Тобиас пошел пользоваться. Находилась она не так далеко от офиса: сесть на U2 на Александерплатц и ехать до Шёнхаузер-аллее. Можно было и на трамвае, но с этим Тобиас разберется потом. Пока не знаешь город, в метро как-то надежнее: все метро похожи, и не видно, что вокруг.
На выходе из метро – огромный торговый центр, каких не бывает в Париже. Люди в нем как будто гуляют, а кто-то сидит и пьет кофе из картонного стаканчика. Перед центром немного людно, какой-то парень продает Wurst, колбасы, работники ждут трамвай, а подальше, слева – дом номер 72d, многоэтажка, в которой он будет жить. Вроде панелек в парижских пригородах с цветочными названиями; номер 72 носили сразу четыре дома, делившие общий двор, заставленный велосипедами: 72а, 72b, 72c, 72d.
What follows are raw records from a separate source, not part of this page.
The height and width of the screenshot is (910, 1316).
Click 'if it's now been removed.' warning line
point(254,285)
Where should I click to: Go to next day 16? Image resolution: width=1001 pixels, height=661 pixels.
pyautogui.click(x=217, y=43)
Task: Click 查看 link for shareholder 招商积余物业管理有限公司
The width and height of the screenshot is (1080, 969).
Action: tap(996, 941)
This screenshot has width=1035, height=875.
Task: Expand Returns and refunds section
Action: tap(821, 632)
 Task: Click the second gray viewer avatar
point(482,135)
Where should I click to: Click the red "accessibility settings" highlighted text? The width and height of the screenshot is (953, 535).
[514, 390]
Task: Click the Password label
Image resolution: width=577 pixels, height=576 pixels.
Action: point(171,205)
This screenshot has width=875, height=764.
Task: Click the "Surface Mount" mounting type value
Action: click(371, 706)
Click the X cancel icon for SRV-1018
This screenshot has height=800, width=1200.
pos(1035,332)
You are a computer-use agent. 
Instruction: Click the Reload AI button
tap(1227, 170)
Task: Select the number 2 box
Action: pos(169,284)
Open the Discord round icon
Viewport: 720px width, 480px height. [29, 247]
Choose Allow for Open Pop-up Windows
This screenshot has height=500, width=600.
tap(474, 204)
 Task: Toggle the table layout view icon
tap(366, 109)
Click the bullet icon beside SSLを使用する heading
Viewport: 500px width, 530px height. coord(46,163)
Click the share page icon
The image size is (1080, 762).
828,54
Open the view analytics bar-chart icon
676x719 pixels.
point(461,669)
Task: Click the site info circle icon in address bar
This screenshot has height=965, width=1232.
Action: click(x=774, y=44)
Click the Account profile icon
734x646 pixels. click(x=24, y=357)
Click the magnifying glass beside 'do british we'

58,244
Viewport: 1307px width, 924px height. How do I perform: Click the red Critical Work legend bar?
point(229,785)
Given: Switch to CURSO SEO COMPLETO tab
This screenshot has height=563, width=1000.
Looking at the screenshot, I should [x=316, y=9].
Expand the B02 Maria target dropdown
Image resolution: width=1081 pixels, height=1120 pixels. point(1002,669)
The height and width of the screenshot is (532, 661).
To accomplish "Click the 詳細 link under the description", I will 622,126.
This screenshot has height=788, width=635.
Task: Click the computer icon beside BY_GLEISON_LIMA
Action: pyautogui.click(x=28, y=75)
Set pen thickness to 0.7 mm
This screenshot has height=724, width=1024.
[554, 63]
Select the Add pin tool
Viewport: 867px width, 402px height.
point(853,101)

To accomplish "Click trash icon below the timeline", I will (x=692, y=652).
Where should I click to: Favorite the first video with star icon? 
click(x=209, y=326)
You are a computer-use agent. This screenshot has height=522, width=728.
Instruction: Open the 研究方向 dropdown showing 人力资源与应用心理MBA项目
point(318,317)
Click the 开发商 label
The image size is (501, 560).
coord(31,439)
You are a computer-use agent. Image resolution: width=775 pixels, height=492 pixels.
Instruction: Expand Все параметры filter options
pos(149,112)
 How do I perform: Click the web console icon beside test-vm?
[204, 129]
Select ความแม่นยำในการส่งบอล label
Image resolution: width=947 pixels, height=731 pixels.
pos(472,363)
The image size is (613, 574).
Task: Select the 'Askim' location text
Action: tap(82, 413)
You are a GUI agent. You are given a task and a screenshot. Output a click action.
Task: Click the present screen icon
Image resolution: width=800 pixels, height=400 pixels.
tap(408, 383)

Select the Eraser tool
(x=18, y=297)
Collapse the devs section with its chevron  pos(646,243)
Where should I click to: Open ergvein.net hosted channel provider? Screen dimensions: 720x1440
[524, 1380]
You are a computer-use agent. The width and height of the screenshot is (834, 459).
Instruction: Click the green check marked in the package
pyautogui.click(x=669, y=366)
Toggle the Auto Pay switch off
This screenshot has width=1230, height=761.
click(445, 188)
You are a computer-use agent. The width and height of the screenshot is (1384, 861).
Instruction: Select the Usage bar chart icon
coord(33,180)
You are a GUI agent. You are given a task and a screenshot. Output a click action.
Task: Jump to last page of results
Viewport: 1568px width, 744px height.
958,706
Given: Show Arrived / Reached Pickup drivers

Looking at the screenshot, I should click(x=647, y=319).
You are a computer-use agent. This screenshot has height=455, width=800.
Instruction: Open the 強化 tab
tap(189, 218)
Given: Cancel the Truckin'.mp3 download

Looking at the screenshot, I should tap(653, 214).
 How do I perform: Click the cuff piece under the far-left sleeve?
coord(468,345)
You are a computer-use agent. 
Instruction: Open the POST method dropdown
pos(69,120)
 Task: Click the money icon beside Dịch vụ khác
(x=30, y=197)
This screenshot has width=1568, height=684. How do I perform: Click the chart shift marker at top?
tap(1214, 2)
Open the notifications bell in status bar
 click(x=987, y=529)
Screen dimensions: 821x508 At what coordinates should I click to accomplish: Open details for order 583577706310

Тобиас занес сумку на второй этаж. Эх, берлинские подъезды: массивные деревянные перила, на полу линолеум, пахнет пластмассой и жаром жилья. Чувствуется, что зимы здесь суровые, люди привыкли утепляться.
Квартира была удобная. Тобиас приведет ее в порядок, устроит – как нравилось ему думать – свое гнездышко вдали от всех, от их запахов и загнивания. Тобиас будет готовить, читать книги – он будет жить один, не приближаясь ни к барам для оргий, ни к опротивевшим ему веществам. Приятно будет жить новым человеком, человеком без особых примет. Скромная тропинка, которую протаптываешь для себя, только для одного себя, ни шагу в сторону, никаких недомолвок. Он хотел скромной жизни среднего класса. Ему не будет больше стыдно садиться утром в метро, ведь он будет ехать на работу и ни о чем не думать. Он хотел раствориться в окружавшем его мирке. Остепениться. Он хотел жить как кто-то другой.
XI
Арману нравился собственный образ. Он был одинок, меланхоличен, всецело погружен в живопись. Курил самокрутки, лелеял смуту на душе как единственное, что у него никто не отнимет. Он крошил в ладони паршивые плюшки и думал о своих горестях под пение хриплоголосых певцов. Он шлялся по бистро, иногда корябал эскизы в блокноте с молескиновой обложкой. Он искал девичьих взглядов, гордясь своим одиночеством. Вокруг постоянно были какие-то люди, но, поскольку он не заговаривал с ними, это искусственное внешнее одиночество казалось ему непрекращающимся градом ударов. Он думал о нем, выставлял его как трофей. Он хотел удалиться от мира и писать, одинокий и голодный.
Пришла осень, а с ней и ноябрь, лучший месяц для тоски. Арман так долго выставлял напоказ свою грусть, что под конец и сам в нее поверил. Прежнее остроумие его покинуло.